Media use announcement of new Afghanistan strategy to revive "Obama's war" label
Research ››› ››› ANDREW WALZER & LILY YAN
Since President Obama's announcement of a new strategy in Afghanistan, the media have revived the label "Obama's war," despite Obama's having inherited the 7-year-old conflict.
While reporting on President Obama's announcement of a new strategy for American involvement in Afghanistan, several media outlets have revived the label "Obama's war," despite the fact that the conflict began more than seven years ago under President Bush, who was criticized for alleged mismanagement of the conflict and diversion of resources to Iraq.
The label is not new. Numerous media outlets have previously referred to the conflict in Afghanistan as "Obama's war" including USA Today and The New York Times, which used the label in their headlines. But in the last 24 hours, several media outlets have reacted to Obama's new strategy by referring to the conflict in that way. As Politico senior political writer Ben Smith noted, Sen. Chuck Grassley (R-IA) forwarded the phrase in a March 27 post on his Twitter page: "Listning Prez on FOX anounce his Afhgan stategy Now it bcomes Obama War Not Bush war any longer."
The media have also again adopted this label. For example:
- In a March 26 article headlined " 'Obama's war' -- New troops, new plan," chief political correspondent Mike Allen and reporter Alexander Burns attributed the phrase to an unnamed "official": " 'He's gone all in,' said an official briefed on the plan. 'This is Obama's war. He's pushed all the chips to the center of the table.' "
However, a later version of the article removed the quote but retained the original headline, with "Obama's war" in quotations.
- On the March 27 edition of MSNBC Live, Hardball host Chris Matthews led off his report on Obama's new strategy by stating, "Obama's war: In less than half an hour, President Barack Obama unveils his new strategy for Afghanistan." The on-screen text that aired echoed Matthews' phrase:
During NBC News chief White House correspondent Chuck Todd's response, the following graphic appeared, again titled "Afghanistan: Obama's War":
- Similarly, later in the day, MSNBC Live aired a caption that included the phrase "Afghanistan: Obama's War":
- During the March 27 edition of Fox & Friends, while reporting on Obama's new strategy announcement, Fox News Sunday host Chris Wallace stated, "I think it's fair to say that this afternoon, Afghanistan becomes Barack Obama's war."
From the March 27 edition of Fox News' Fox & Friends:
WALLACE: Good morning. We will be talking about the war in Afghanistan, as a matter of fact -- the perfect segue.
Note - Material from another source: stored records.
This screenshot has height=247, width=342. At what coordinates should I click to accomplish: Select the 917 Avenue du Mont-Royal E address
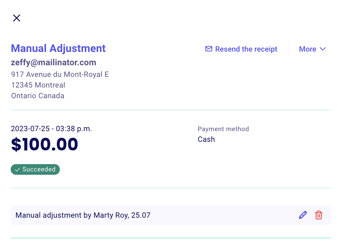pos(60,75)
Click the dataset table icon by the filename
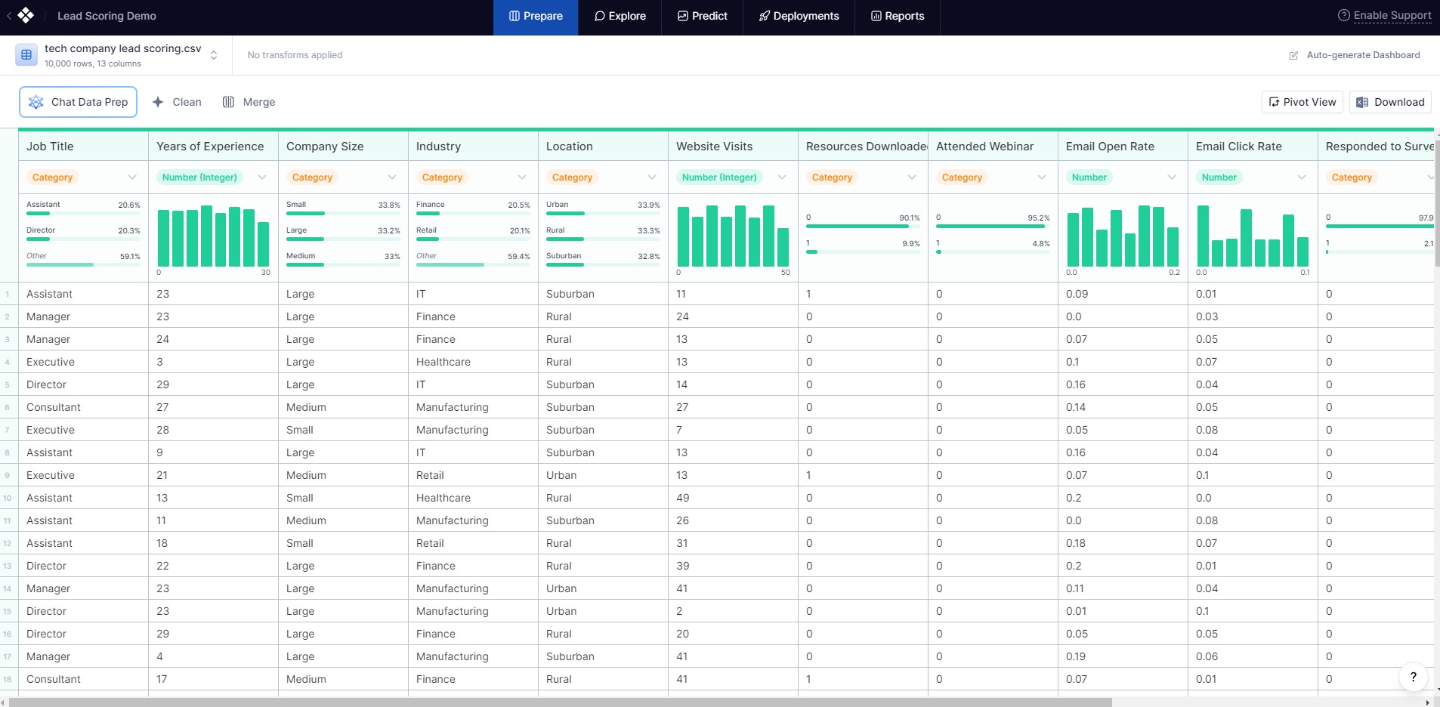 pos(26,54)
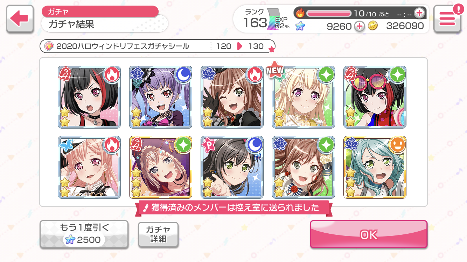
Task: Tap the plus icon beside 9260 stars
Action: tap(359, 26)
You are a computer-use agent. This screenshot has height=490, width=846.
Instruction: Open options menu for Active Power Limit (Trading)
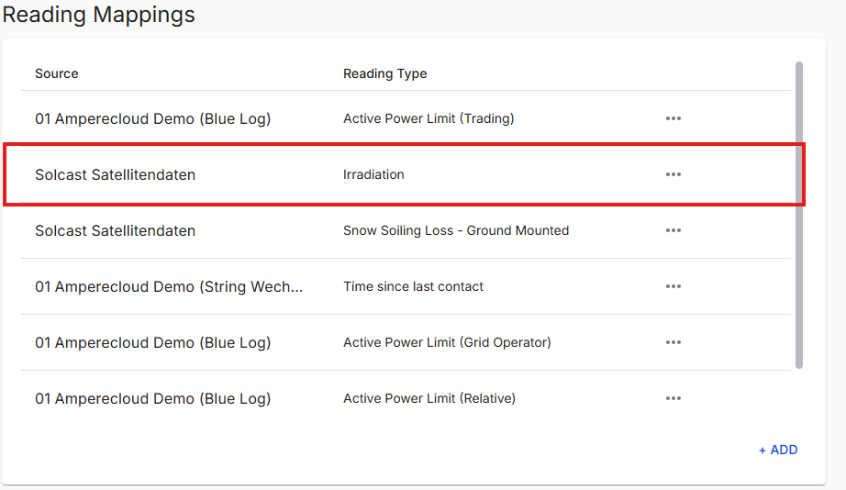point(673,118)
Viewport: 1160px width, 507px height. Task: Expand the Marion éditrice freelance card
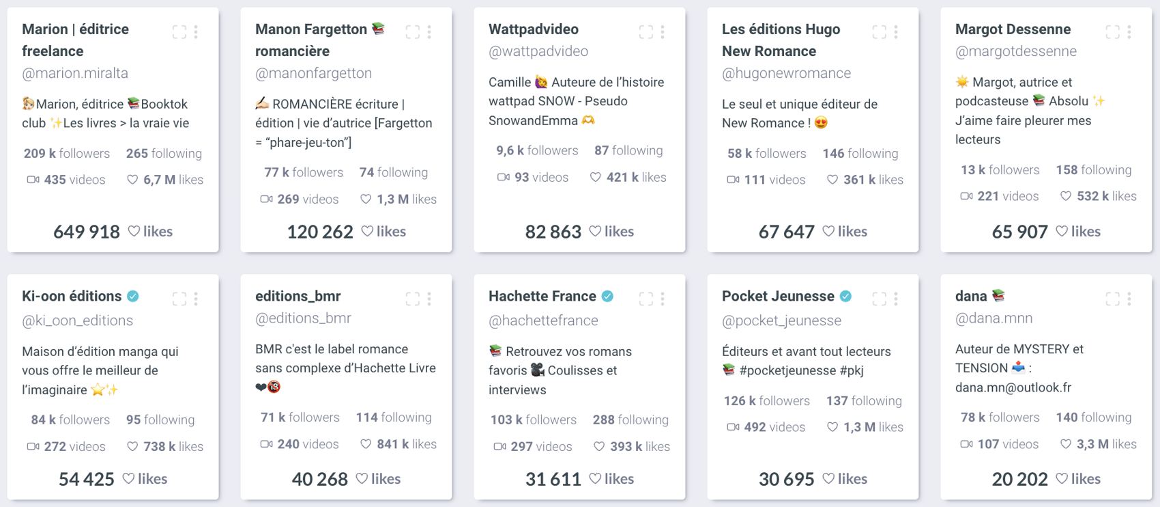(179, 31)
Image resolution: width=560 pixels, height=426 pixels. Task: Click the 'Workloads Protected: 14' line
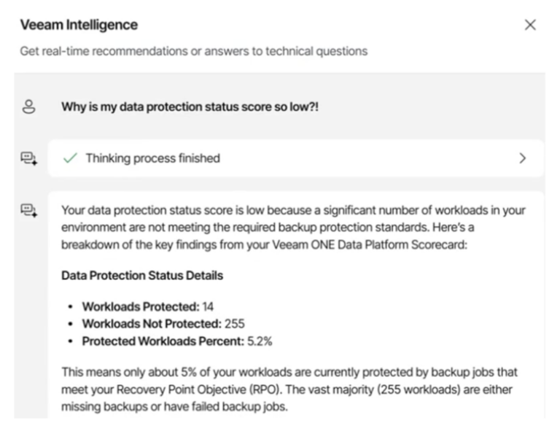[x=147, y=307]
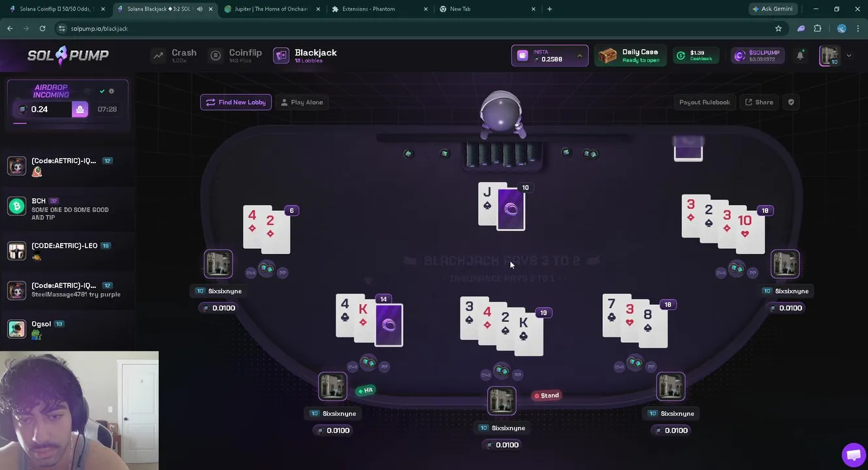Image resolution: width=868 pixels, height=470 pixels.
Task: Open the Phantom extension icon in toolbar
Action: point(801,29)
And the president is going to, after all this focus on the economy -- is going to announce major plans for Afghanistan. He's going to send more troops there. He's going to spend a lot more money, tens of billions of dollars more, and I think it's fair to say that this afternoon, Afghanistan becomes Barack Obama's war. Well, we will be talking this weekend to the secretary of defense, Robert Gates. Also, an exclusive interview with the Canadian prime minister, Stephen Harper. Canada, of course, has sent a lot of troops over there, suffered some terrible losses. They're planning to pull all of their troops out of there by 2011, and we'll ask the prime minister about that.
From the March 27 edition of MSNBC Live:
MIKA BRZEZINSKI (Morning Joe co-host): And now Chris Matthews continues our coverage. Thank you, Willie.
MATTHEWS: Obama's war: In less than half an hour, President Barack Obama unveils his new strategy for Afghanistan. More troops, more diplomats, more aid workers, and billions more dollars. Good morning, I'm Chris Matthews.
Mr. Obama taking ownership of the war in Afghanistan in what may turn out to be the biggest foreign policy gamble of his young presidency. Can he stabilize that country and take out the Taliban? And what about the crisis next door in nuclear-armed Pakistan? And what about the hunt for Osama bin Laden? Also, the implications for the president's domestic agenda. Just how much are the American people willing to sacrifice overseas while the economy's hurting here at home? Full team coverage during in this hour. That plus breaking news -- we'll go live to the banks of the Red River, where homes are being evacuated this morning as the waters rise to record levels and start to overwhelm those flood protection walls.
Let's begin with more on the president's plan for Afghanistan and Pakistan. Chuck Todd is NBC News political director and chief White House correspondent. Chuck, a note of great concern this morning as we begin this new policy. Those of us who grew up in the '60s and remember it wonder whether -- when John Kennedy became president and saying we weren't going to fight for Laos but we were going to fight for Vietnam, thereby beginning our long involvement in that war. Barack Obama is taking ownership of the war in Afghanistan, having said very little about the war in Iraq. Is he now becoming the war president in Afghanistan?